Many health reform advocates believe the main driver of spiraling health costs is the absence of universal coverage, which results in uninsured patients “free riding” via costly emergency room visits, leaving the insured to foot the bill in form of higher premiums. And it’s true that this and other forms of legally mandated cross-subsidization (like Medicaid, Medicare, and community rating) make healthcare more costly than it would otherwise be for many Americans. But it certainly isn’t the main factor.
The real issue is that policymakers—despite their good intentions—have managed to design a health care market in which the supply of services is both unnecessarily constrained and inefficiently organized, while also doing their best to eliminate any effective checks on demand. Put those two things together and rising costs are an inevitable outcome.

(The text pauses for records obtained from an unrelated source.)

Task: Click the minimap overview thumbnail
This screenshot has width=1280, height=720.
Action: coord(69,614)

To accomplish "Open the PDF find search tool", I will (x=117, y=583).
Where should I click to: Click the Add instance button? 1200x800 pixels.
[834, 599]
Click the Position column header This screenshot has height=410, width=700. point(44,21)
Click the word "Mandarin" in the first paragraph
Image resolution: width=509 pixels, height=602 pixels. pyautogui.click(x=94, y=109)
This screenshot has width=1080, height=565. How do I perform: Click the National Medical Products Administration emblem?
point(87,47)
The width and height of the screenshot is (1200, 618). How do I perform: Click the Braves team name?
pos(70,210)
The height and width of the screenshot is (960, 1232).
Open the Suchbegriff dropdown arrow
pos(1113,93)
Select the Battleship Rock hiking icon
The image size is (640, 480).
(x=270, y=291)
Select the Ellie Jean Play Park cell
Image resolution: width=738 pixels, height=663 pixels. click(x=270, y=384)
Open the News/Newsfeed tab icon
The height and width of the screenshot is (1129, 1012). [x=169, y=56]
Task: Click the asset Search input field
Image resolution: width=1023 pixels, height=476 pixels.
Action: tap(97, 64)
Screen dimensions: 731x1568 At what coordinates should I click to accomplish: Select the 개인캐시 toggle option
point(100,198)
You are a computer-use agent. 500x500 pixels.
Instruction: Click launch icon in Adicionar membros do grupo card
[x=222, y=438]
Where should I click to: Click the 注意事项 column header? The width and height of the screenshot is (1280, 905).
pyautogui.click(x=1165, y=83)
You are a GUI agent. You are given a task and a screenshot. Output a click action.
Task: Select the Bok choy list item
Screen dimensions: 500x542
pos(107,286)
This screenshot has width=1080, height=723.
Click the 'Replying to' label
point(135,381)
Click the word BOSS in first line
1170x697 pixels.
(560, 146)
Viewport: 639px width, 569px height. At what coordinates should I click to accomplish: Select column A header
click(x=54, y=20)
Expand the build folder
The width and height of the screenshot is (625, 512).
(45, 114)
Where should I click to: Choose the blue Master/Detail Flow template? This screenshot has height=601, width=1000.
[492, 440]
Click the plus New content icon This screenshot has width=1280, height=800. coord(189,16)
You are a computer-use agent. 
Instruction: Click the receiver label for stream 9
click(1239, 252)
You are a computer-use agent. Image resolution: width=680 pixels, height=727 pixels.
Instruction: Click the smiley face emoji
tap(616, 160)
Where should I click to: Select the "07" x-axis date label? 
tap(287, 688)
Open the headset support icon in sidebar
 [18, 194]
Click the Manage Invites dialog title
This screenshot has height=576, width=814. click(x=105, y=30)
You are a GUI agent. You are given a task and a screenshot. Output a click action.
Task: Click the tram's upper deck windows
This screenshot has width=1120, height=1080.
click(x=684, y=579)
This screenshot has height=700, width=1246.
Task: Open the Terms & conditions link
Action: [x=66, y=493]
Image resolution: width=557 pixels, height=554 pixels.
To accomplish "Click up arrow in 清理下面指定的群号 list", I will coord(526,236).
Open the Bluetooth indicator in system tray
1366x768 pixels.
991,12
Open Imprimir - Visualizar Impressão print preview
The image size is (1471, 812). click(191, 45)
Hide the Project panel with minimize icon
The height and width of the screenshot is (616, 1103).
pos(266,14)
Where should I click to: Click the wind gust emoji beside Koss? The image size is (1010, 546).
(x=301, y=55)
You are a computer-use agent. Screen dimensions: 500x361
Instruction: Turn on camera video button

Let’s start with the supply side. As John H. Cochrane points out in this excellent paper, there are plenty of examples in the corporate world of better products being provided more cheaply than they were ten or twenty years ago—think Southwest Airlines, Amazon, Toyota, or Wal-Mart:
These revolutions are not just about technology. In most of these cases, we see process innovation, reorganizing activities to deliver complex services at lower cost and with better and more uniform quality. This process efficiency is most glaringly absent in healthcare.
But why is health care provision still so fragmented, so lacking in consumer focus, and so far behind in computerization? Cochrane cites a lack of intense competition: “certificate of need” requirements severely restrict market entry in 36 states, and occupational licensing rules artificially constrain the supply of doctors while preventing nurses from offering competing, lower-cost treatment. Then there are rules that hold back the “corporatization of overall health service provision”, promote inefficient non-profit institutions that have little incentive to innovate, and block mergers and consolidations that could deliver greater economies of scale.
Cochrane’s solution is a commendable one: “Look for every limit on supply of health services, especially entry by new companies, and get rid of it.”
On the demand side, the problem is straightforward enough. The dominance of third-party payment and the prevalence of employer-provided health insurance—both of which are supported by regulation and the tax code—mean that patients and providers almost always have an incentive to maximize care, irrespective of cost. Patients do this because their up-front premium has already been paid and they want to extract as much value from it as possible. Providers do it because they want to earn as much fee-for-service income as they can. In the long run, this is not a sustainable model.
Ultimately then, the prospect of more rapidly rising health care spending serves as a timely reminder that US healthcare really does need a comprehensive overhaul. It’s just too bad that the reforms currently under way do so little to move things in a positive direction, and will likely make things worse, rather than better.